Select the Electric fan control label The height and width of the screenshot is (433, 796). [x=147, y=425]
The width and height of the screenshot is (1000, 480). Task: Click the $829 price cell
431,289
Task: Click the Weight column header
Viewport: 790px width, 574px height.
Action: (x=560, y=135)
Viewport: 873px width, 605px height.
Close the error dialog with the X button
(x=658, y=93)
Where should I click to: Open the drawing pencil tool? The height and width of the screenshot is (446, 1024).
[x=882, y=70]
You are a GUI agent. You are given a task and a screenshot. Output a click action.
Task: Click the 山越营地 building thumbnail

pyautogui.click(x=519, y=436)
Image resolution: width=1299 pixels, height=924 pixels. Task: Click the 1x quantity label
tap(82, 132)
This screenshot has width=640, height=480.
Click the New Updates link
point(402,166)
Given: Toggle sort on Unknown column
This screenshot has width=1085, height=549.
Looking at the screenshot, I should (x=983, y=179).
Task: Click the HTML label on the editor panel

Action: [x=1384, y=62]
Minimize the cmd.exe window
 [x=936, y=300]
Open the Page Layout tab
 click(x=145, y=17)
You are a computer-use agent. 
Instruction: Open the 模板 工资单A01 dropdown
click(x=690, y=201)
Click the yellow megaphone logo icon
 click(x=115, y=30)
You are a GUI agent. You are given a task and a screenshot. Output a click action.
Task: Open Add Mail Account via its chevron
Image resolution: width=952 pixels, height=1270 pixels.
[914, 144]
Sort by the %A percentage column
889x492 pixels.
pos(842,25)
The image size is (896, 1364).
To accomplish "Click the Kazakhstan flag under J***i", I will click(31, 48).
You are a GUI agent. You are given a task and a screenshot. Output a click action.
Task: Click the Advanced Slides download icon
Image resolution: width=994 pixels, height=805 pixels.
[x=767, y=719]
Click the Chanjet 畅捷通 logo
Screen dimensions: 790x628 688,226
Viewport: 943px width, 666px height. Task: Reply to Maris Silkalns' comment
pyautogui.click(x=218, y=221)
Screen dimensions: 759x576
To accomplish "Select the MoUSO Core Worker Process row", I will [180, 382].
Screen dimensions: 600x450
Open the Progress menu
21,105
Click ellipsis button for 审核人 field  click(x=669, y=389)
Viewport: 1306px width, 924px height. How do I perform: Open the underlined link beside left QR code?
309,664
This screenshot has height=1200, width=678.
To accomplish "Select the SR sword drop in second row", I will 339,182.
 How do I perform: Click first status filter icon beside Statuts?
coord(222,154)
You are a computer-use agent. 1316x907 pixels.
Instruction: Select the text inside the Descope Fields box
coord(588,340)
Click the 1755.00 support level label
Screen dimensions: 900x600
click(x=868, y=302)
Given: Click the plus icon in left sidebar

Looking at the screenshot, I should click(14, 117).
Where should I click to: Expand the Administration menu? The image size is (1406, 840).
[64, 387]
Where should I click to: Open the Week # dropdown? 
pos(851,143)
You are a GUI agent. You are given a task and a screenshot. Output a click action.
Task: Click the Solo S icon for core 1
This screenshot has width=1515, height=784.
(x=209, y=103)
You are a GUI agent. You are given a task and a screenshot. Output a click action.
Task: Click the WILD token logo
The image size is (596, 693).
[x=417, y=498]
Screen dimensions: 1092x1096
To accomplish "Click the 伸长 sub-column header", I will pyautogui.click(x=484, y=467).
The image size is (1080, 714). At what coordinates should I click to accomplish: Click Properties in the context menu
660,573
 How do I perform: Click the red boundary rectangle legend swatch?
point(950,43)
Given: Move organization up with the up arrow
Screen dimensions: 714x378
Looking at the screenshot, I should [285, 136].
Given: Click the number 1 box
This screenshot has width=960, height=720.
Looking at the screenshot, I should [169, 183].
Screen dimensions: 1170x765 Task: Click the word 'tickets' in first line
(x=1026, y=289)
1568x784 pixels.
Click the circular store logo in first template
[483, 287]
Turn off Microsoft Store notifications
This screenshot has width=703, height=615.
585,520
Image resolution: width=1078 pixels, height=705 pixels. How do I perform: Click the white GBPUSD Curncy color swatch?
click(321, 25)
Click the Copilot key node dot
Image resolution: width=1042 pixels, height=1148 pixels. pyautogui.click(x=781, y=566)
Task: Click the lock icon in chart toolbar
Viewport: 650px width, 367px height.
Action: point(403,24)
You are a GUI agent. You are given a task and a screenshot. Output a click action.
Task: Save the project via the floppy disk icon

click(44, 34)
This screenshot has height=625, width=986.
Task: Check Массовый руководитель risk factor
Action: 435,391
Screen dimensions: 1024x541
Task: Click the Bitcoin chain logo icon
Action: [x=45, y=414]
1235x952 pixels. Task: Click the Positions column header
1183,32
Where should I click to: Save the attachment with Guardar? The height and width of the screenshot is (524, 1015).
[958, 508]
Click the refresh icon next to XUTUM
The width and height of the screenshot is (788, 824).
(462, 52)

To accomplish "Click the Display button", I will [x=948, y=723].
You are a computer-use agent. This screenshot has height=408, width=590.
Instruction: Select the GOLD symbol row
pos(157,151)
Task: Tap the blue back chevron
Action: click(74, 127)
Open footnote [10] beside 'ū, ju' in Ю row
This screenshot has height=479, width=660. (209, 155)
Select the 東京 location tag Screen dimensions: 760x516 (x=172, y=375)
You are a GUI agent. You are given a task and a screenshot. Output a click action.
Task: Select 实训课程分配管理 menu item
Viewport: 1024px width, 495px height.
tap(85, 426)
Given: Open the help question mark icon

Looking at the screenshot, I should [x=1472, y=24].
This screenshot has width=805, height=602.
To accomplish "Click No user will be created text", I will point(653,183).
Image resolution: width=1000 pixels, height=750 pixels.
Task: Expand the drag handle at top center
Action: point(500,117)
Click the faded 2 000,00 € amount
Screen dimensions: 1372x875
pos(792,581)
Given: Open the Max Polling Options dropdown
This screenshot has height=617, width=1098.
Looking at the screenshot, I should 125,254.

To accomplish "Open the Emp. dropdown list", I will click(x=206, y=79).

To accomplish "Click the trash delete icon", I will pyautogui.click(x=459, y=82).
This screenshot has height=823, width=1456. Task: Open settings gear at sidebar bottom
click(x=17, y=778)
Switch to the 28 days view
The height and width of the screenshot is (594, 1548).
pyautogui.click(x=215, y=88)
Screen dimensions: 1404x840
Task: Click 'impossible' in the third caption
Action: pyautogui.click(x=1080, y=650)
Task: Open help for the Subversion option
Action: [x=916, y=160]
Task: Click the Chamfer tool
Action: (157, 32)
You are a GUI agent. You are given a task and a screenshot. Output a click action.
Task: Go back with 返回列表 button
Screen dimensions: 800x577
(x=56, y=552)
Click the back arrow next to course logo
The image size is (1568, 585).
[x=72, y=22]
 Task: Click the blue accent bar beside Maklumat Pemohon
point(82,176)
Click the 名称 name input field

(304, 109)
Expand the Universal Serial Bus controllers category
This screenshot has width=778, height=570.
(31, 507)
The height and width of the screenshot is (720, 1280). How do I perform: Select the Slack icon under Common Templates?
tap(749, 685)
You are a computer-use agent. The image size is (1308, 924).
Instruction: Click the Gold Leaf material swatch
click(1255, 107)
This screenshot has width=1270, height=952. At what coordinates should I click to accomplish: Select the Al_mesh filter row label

----

Out of the entries, report each line that contains the word "computer".

You are a computer-use agent. 
You are a computer-use agent. 1316x907 pixels.
You are a computer-use agent. This screenshot has height=408, width=590.
You are a computer-use agent. The image size is (1308, 924).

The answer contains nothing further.